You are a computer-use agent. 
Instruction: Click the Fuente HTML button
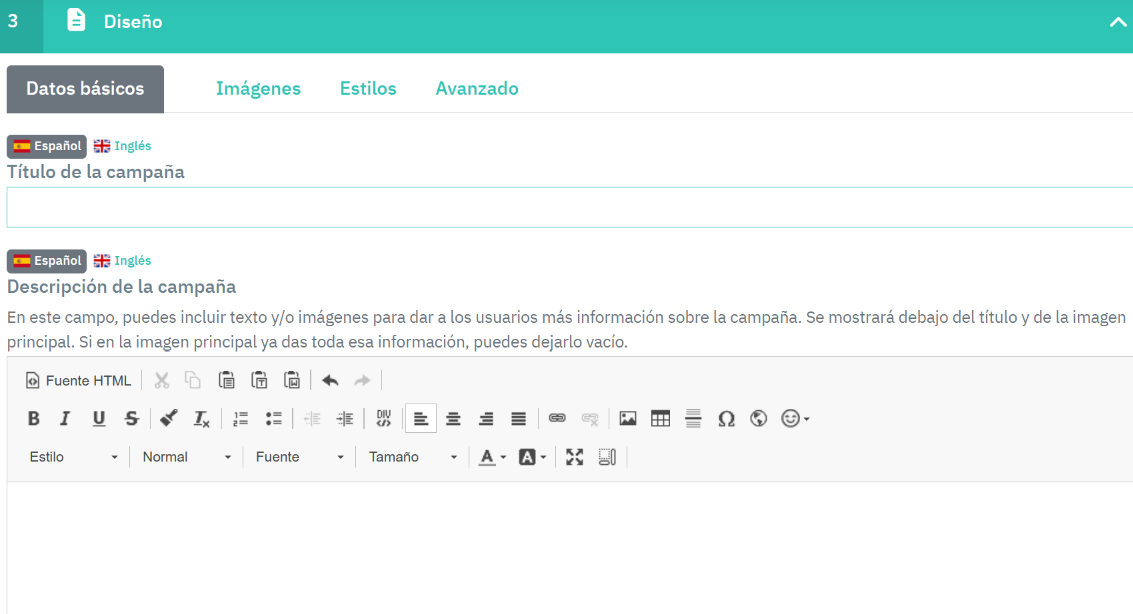click(78, 380)
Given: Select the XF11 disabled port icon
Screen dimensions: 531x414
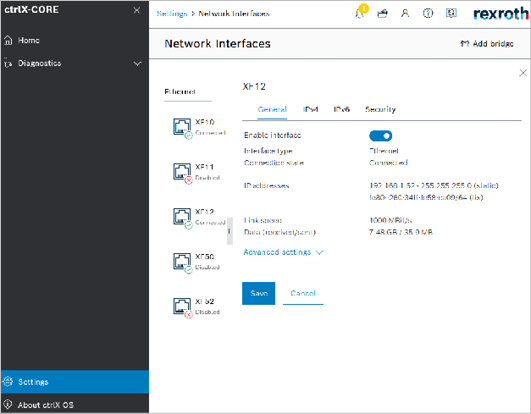Looking at the screenshot, I should (x=183, y=173).
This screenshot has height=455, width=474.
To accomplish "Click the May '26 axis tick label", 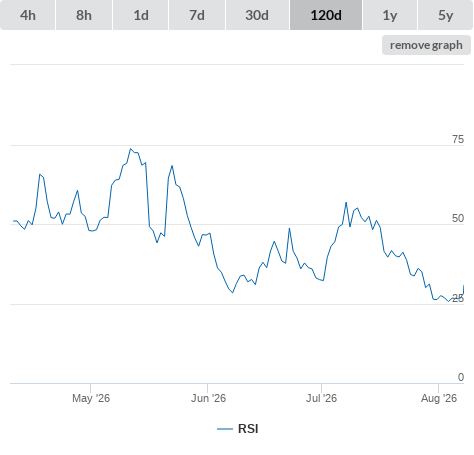I will [91, 398].
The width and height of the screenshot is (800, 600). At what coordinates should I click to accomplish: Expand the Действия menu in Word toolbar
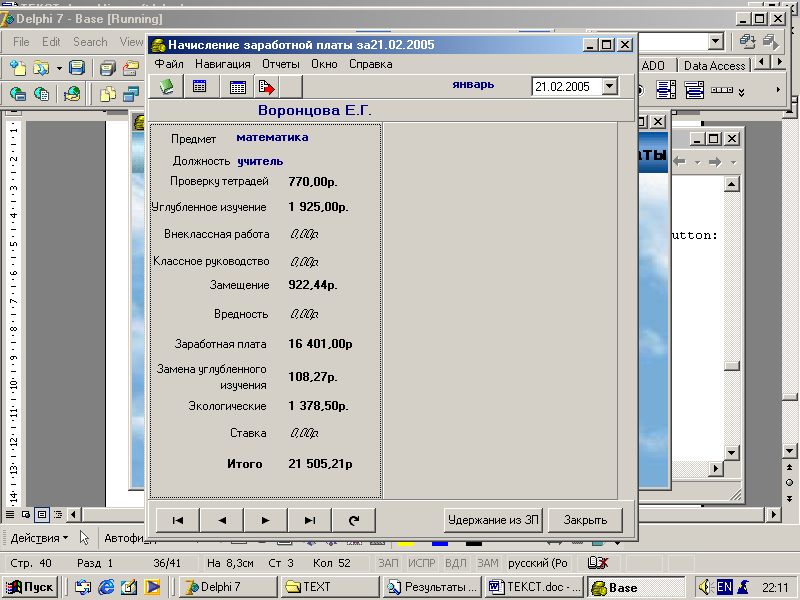point(40,537)
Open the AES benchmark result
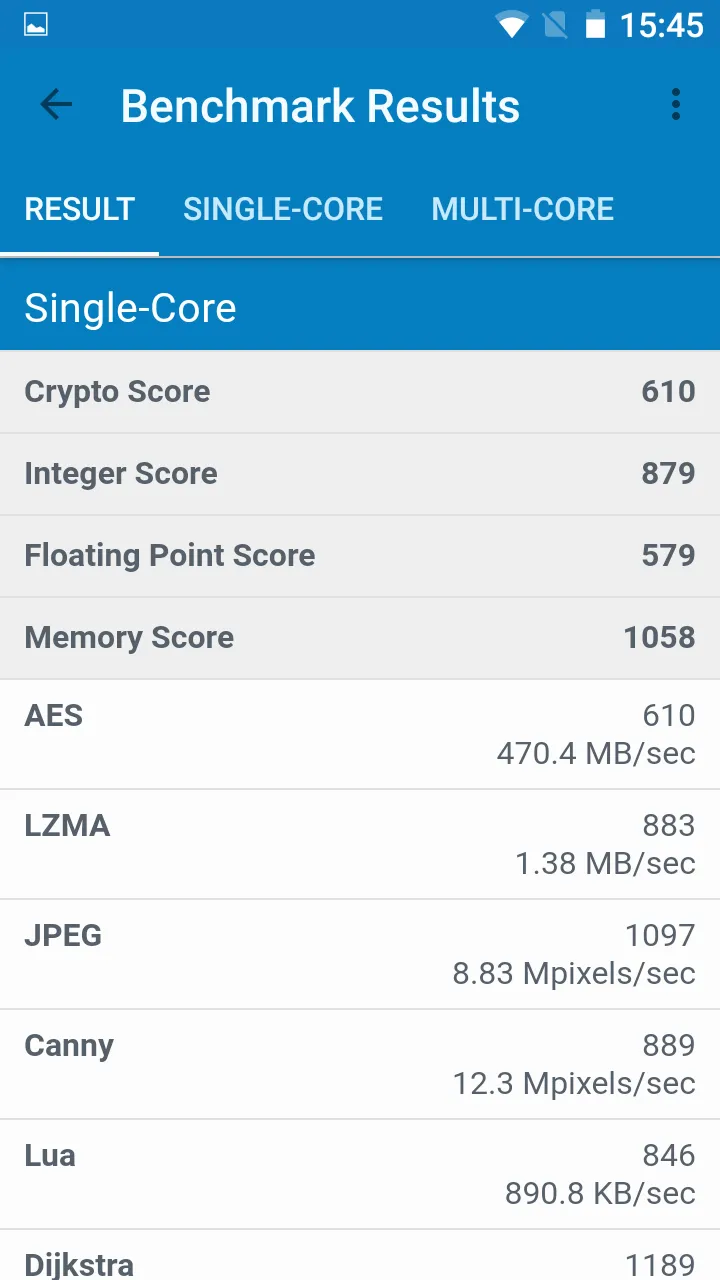The width and height of the screenshot is (720, 1280). click(360, 734)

* * * * * * * * *

## Exercise prompt
Restate the data word for word from its first line through the line with "This screenshot has height=455, width=474.", leaving out any picture along the way.

## Your solution
You are a computer-use agent. 
Instruction: Click the Fuente HTML button
click(78, 380)
Given: Select the XF11 disabled port icon
Screen dimensions: 531x414
Looking at the screenshot, I should (x=183, y=173).
This screenshot has height=455, width=474.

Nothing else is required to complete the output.